Der Einfluss der Staaten in wirtschaftlichen Angelegenheiten, der bereits in den Jahren nach der Finanzkrise gewachsen war, wird weiter zunehmen. Der Staat dürfte infolge seiner Stützungsmaßnahmen für strategisch wichtige Industrien, die durch das Corona-Virus schwer in Mitleidenschaft gezogen wurden, am Ende große Anteile an einer Vielzahl von Unternehmen halten.

In der Finanzkrise beschränkten sich die staatlichen Übernahmen von in Schwierigkeiten geratenen Unternehmen auf den Finanzsektor. Nach dem Covid-19-Schock könnte die staatliche Intervention ein ganz anderes Ausmaß annehmen. Weitreichende Verstaatlichungen können nicht ausgeschlossen werden. Fluggesellschaften, Autohersteller, Stahlhersteller, Halbleiterunternehmen, Lebensmittelproduzenten und Medizintechnik-Hersteller gehören zu den Unternehmen, die von den Regierungen heute als strategisch wichtig angesehen werden und daher für staatliche Eingriffe der einen oder anderen Art in Frage kommen. Es besteht allerdings die Gefahr, dass Innovationen erstickt werden und Kapital fehlallokiert wird, wenn die Regierungen am Ende zu langfristigen Aktionären werden.

VORLIEGENDE DATEN —

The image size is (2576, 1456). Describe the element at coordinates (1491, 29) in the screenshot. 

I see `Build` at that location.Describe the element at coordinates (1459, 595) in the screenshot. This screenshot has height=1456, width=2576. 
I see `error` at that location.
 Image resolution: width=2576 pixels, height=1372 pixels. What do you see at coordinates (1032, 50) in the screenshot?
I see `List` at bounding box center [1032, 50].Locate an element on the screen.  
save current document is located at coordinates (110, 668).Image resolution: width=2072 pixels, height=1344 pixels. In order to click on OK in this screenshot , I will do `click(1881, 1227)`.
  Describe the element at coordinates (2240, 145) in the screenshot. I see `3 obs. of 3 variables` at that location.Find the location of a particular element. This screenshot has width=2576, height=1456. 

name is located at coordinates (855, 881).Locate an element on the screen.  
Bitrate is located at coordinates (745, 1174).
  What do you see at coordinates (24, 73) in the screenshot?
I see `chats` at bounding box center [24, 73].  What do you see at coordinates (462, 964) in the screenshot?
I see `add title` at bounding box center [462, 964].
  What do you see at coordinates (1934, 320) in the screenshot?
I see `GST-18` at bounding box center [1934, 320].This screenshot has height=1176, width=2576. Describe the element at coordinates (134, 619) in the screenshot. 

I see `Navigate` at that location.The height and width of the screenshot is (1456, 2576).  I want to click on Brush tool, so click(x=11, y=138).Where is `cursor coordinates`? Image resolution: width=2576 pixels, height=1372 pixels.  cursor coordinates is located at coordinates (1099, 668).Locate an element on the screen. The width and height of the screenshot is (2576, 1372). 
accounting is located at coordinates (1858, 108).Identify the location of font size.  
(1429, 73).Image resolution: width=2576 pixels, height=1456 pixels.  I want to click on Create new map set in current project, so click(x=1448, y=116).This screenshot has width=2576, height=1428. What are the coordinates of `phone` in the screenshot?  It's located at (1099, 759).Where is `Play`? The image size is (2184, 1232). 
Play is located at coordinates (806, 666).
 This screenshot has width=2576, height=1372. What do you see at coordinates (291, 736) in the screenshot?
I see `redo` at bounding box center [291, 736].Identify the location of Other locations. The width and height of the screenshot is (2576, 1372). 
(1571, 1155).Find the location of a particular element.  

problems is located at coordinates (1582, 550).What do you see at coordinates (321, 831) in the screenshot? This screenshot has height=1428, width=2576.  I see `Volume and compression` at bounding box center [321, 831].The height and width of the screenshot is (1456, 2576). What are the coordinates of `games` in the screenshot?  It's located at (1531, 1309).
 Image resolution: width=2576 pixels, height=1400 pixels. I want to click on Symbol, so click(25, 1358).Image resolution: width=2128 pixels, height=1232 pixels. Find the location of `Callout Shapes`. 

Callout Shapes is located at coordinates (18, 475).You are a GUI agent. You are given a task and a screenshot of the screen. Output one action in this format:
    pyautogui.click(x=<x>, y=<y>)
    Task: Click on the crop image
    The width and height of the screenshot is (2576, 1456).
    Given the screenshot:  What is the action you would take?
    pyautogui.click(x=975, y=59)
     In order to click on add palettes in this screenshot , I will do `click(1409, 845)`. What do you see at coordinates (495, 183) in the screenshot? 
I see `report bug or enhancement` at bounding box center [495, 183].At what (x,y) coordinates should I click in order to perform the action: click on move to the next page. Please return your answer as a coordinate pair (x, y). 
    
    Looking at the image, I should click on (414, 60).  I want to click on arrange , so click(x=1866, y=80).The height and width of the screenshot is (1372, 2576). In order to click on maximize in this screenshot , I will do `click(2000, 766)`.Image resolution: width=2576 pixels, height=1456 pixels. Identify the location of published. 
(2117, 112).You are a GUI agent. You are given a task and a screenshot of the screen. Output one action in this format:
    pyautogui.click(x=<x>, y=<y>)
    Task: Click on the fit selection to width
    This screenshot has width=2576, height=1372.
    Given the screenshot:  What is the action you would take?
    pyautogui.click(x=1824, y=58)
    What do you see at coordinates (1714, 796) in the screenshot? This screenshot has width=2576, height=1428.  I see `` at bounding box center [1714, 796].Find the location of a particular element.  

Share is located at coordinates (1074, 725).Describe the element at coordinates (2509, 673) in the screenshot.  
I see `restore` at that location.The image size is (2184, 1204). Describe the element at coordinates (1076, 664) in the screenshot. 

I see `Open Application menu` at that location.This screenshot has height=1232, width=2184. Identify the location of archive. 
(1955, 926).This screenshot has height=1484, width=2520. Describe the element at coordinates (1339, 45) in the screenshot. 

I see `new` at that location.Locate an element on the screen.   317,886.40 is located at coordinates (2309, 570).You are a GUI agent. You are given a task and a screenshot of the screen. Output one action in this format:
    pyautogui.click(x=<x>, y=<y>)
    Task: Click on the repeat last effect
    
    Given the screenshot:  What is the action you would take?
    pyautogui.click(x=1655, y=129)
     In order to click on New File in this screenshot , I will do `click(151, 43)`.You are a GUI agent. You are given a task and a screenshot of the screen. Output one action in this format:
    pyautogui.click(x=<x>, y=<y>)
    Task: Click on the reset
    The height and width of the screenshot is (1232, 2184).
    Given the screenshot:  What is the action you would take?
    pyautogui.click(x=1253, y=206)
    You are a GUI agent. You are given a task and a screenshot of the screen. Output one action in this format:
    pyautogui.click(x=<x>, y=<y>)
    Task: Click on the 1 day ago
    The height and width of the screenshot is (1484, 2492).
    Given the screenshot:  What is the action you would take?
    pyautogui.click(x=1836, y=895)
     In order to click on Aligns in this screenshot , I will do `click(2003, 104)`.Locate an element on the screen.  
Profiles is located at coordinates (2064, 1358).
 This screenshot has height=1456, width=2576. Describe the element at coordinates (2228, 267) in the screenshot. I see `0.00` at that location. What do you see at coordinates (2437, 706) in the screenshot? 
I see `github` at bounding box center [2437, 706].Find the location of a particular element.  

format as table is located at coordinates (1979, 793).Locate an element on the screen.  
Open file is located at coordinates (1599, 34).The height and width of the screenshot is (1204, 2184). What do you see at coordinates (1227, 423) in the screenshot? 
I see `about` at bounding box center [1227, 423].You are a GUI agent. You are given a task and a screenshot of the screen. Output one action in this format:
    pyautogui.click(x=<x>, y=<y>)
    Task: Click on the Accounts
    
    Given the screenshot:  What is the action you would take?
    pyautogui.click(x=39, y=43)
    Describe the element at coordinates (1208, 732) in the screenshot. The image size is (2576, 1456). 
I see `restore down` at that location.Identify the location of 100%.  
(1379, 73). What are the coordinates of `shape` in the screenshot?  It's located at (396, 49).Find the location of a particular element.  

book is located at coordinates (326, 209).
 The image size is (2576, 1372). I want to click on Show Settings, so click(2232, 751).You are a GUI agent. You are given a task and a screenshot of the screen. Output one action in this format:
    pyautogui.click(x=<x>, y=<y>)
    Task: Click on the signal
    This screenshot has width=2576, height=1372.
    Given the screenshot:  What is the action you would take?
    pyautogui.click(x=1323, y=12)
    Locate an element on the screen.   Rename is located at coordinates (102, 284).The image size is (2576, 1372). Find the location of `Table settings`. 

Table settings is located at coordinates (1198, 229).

AUFGABENSTELLUNG — Setze den Text über staatliche Eingriffe in die Wirtschaft nach der Corona-Krise im selben Ton fort, und zwar im Anschluss an seinen letzten Satz. Die Daten stammen aus einer anderen Quelle als der Textauszug.

ERGEBNIS DIESER AUFGABE —
Die Regierungen werden zukünftig auch einen größeren Anteil an den Unternehmensgewinnen vereinnahmen wollen. Die Neuerfindung des Wohlfahrtsstaates wird nicht billig sein. Neben einer erhöhten Kreditaufnahme werden Steuern ebenfalls eine Rolle spielen. Weil sowohl die Unternehmenssteuersätze als auch der Anteil der Arbeit am Einkommen in den vergangenen Jahren weltweit stark zurückgegangen sind, sind die Unternehmensgewinne ein leichtes Ziel. Daten von S&P Global zeigen, dass der mittlere effektive Steuersatz für Unternehmen im S&P 500 seit 1990 von 35 Prozent auf unter 20 Prozent gesunken ist. Im gleichen Zeitraum ist der Satz für FTSE100-Unternehmen von etwa 32 Prozent auf 22 Prozent gesunken.

Mit höheren Abgeltungssteuern auf Kapitalgewinne und Vermögenssteuern könnten die Regierungen eine Umverteilung von Kapitalbesitzern zu Arbeitnehmern bewirken.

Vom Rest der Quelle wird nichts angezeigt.